Prompt length and complexity. Both handle multi-step, multi-scenario QA prompts well. Gemini CLI has a larger context window (Gemini 1.5 Pro supports up to 1M tokens), which is useful when including long DOM snapshots, full API responses, or large sets of screenshots in the context. Claude Code's context window is more than sufficient for typical debugging sessions but may require breaking up very long exploratory sessions.

Practical recommendation: use Gemini CLI for initial visual triage of rendering bugs (screenshot + visual analysis) and for long exploratory QA sessions that involve many page states. Use Claude Code for structured debugging workflows where you want methodical step-by-step diagnosis with tight correlation between DOM findings and code-level fixes.

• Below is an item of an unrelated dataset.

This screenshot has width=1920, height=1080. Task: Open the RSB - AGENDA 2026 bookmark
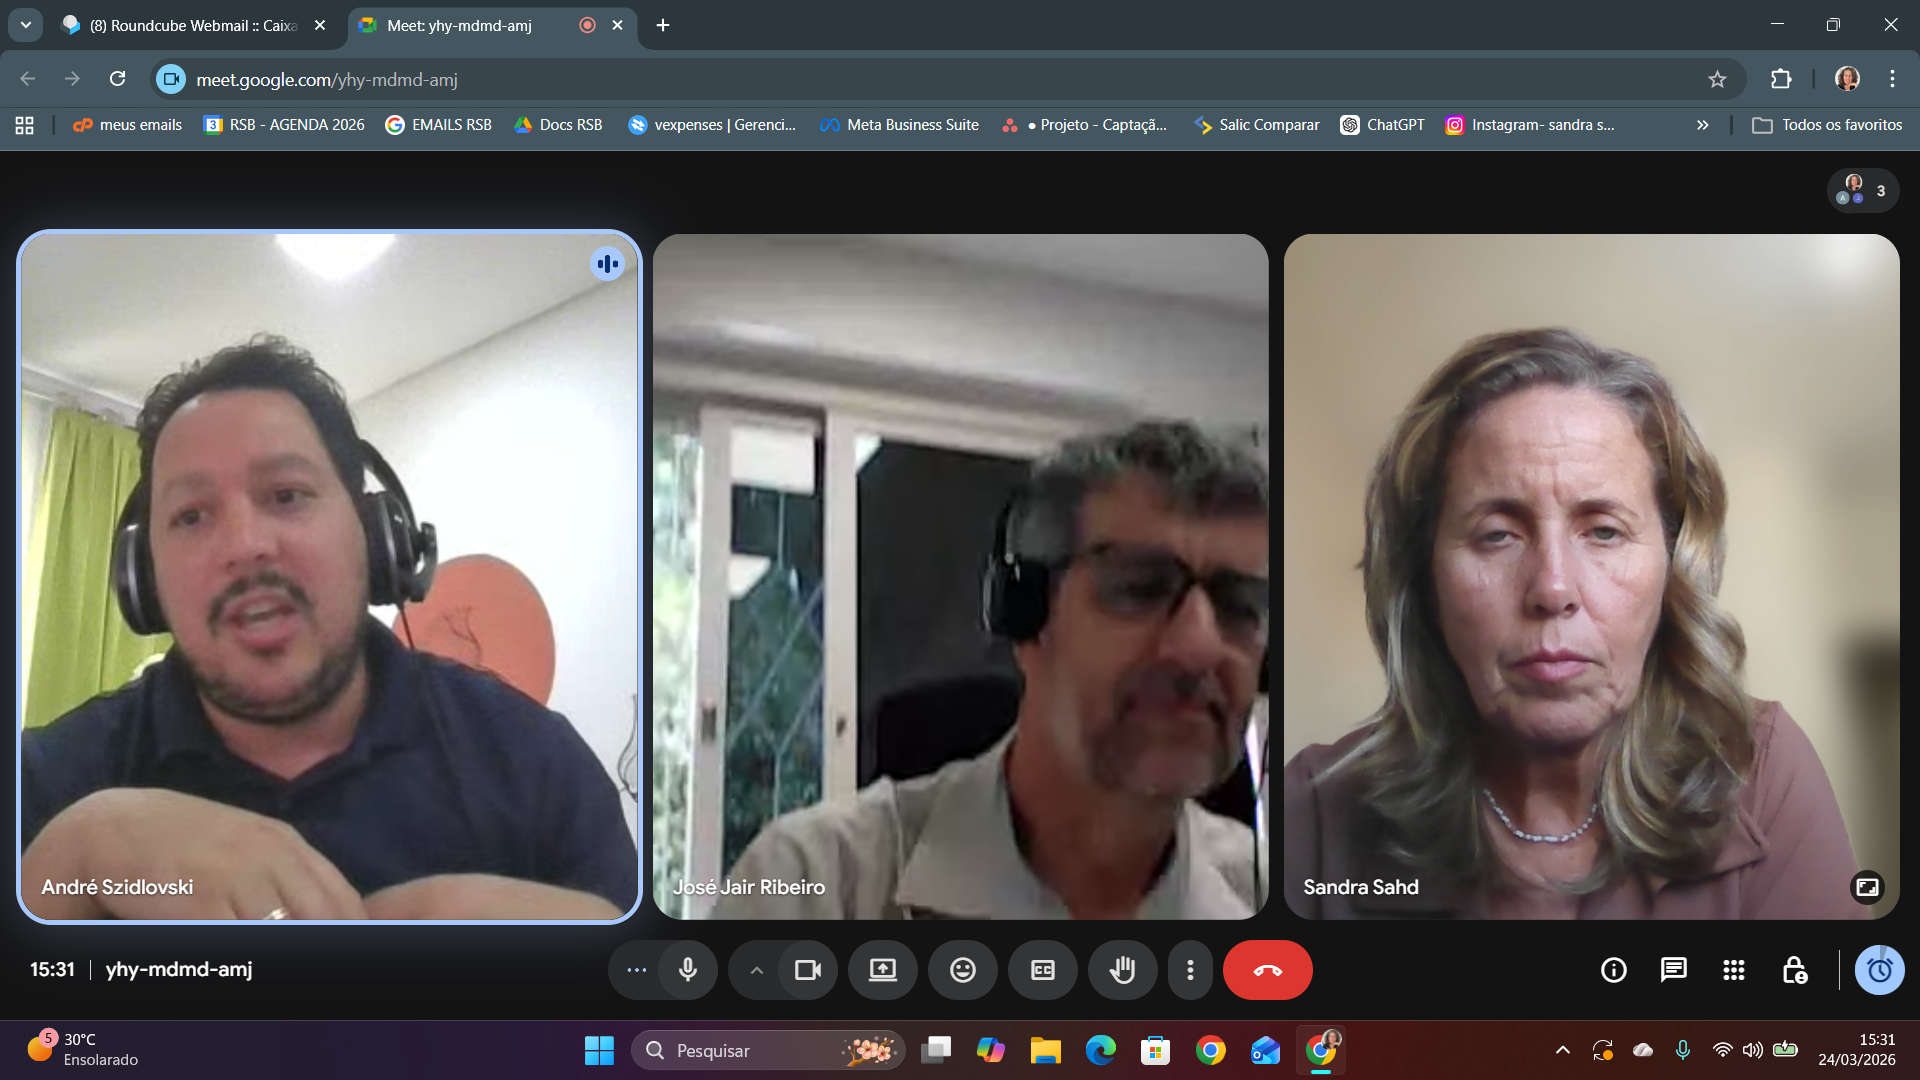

Both tools produce solid automation output — the choice often comes down to your team's existing tooling preferences and which model's output format integrates better with your QA reporting workflow.

Tips
- Run the same debugging prompt against both Gemini CLI and Claude Code on a confirmed bug and compare the reports — this builds your intuition for which model to reach for in different debugging scenarios.
- For Gemini CLI sessions that involve many screenshots, explicitly ask the model to "compare screenshot 1 and screenshot 3" at the end — Gemini can reference images captured earlier in the session when prompted.
- Use Claude Code's structured output for automated parsing in CI pipelines. Use Gemini CLI's narrative output for team-facing reports and stakeholder updates.
- Both tools benefit from the same Puppeteer MCP server, so you can switch between them mid-investigation without reconfiguring the server or losing your automation setup.